* **What the task asks**:
Scan the entries below, and for each line that includes the word "agent", make a copy.

* **Input records**:
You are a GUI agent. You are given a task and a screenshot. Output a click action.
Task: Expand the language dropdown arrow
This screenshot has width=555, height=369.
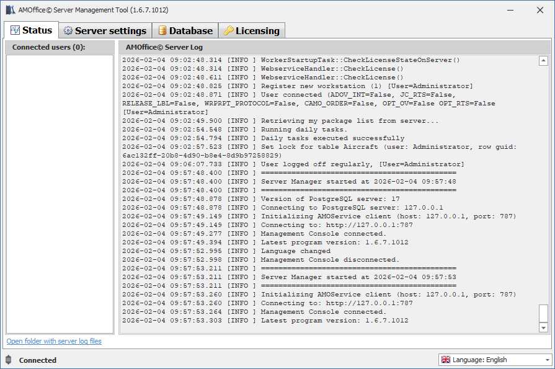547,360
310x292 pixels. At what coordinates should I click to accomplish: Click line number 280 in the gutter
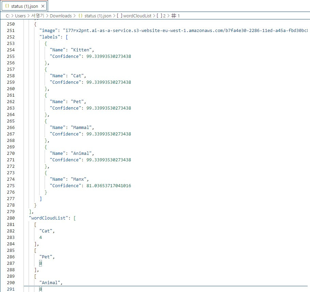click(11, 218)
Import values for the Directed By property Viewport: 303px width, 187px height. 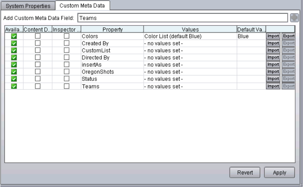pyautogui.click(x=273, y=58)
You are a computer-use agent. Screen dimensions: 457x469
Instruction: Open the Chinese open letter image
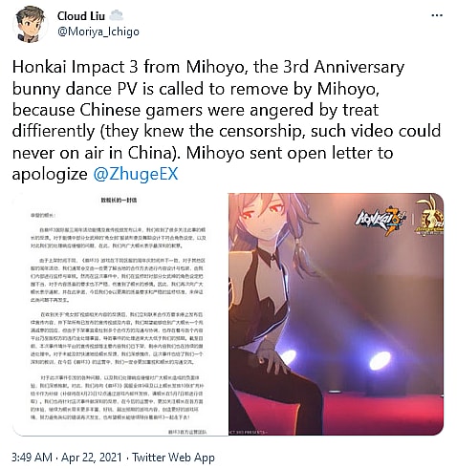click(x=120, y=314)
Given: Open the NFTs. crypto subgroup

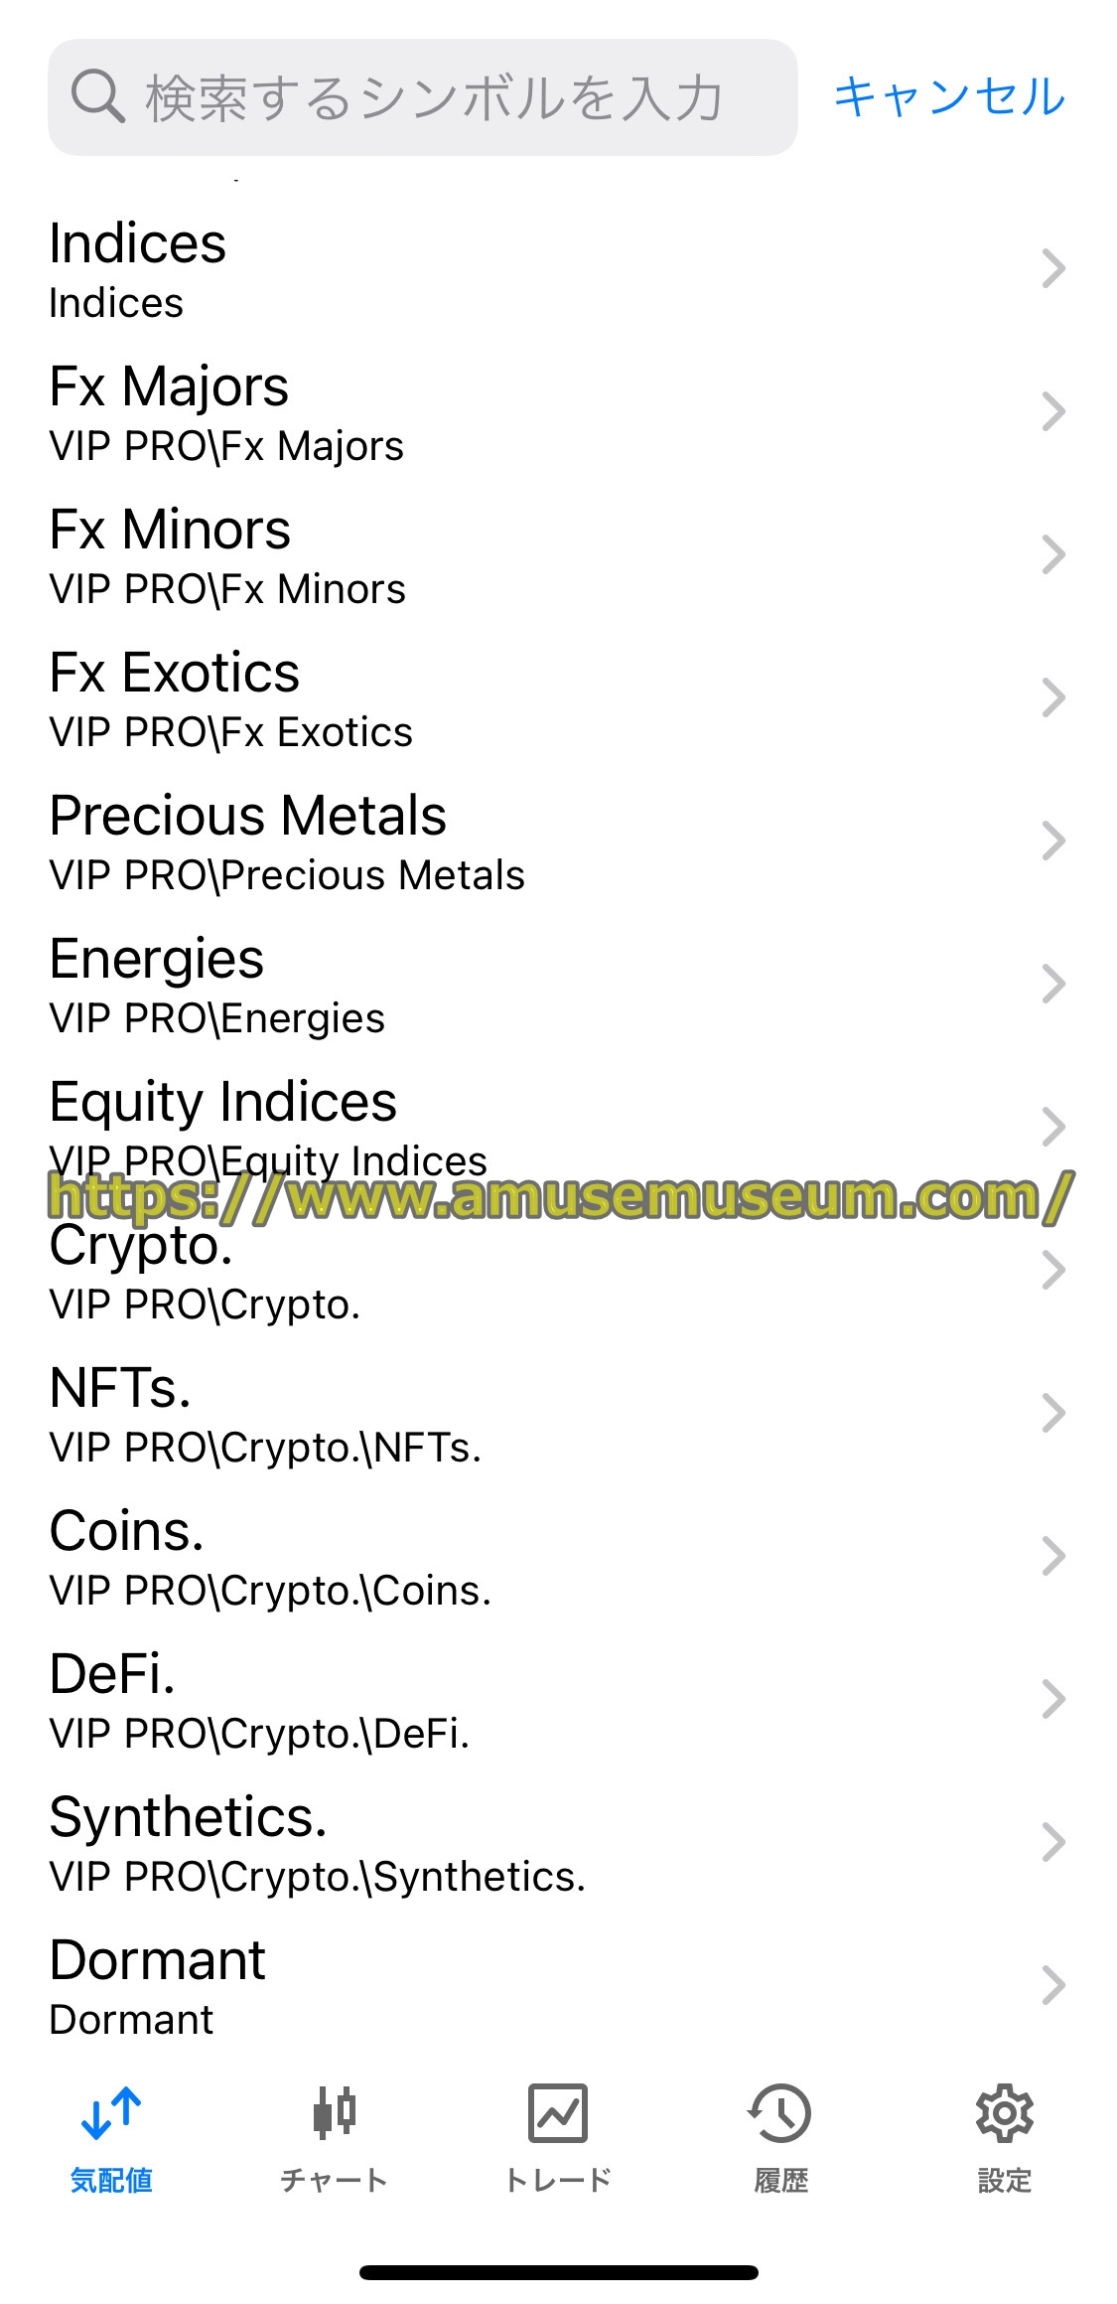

* **Written response**:
You are a GUI agent. You are given a task and a screenshot. Output a click action.
You are a computer-use agent. Screen dimensions: 457x469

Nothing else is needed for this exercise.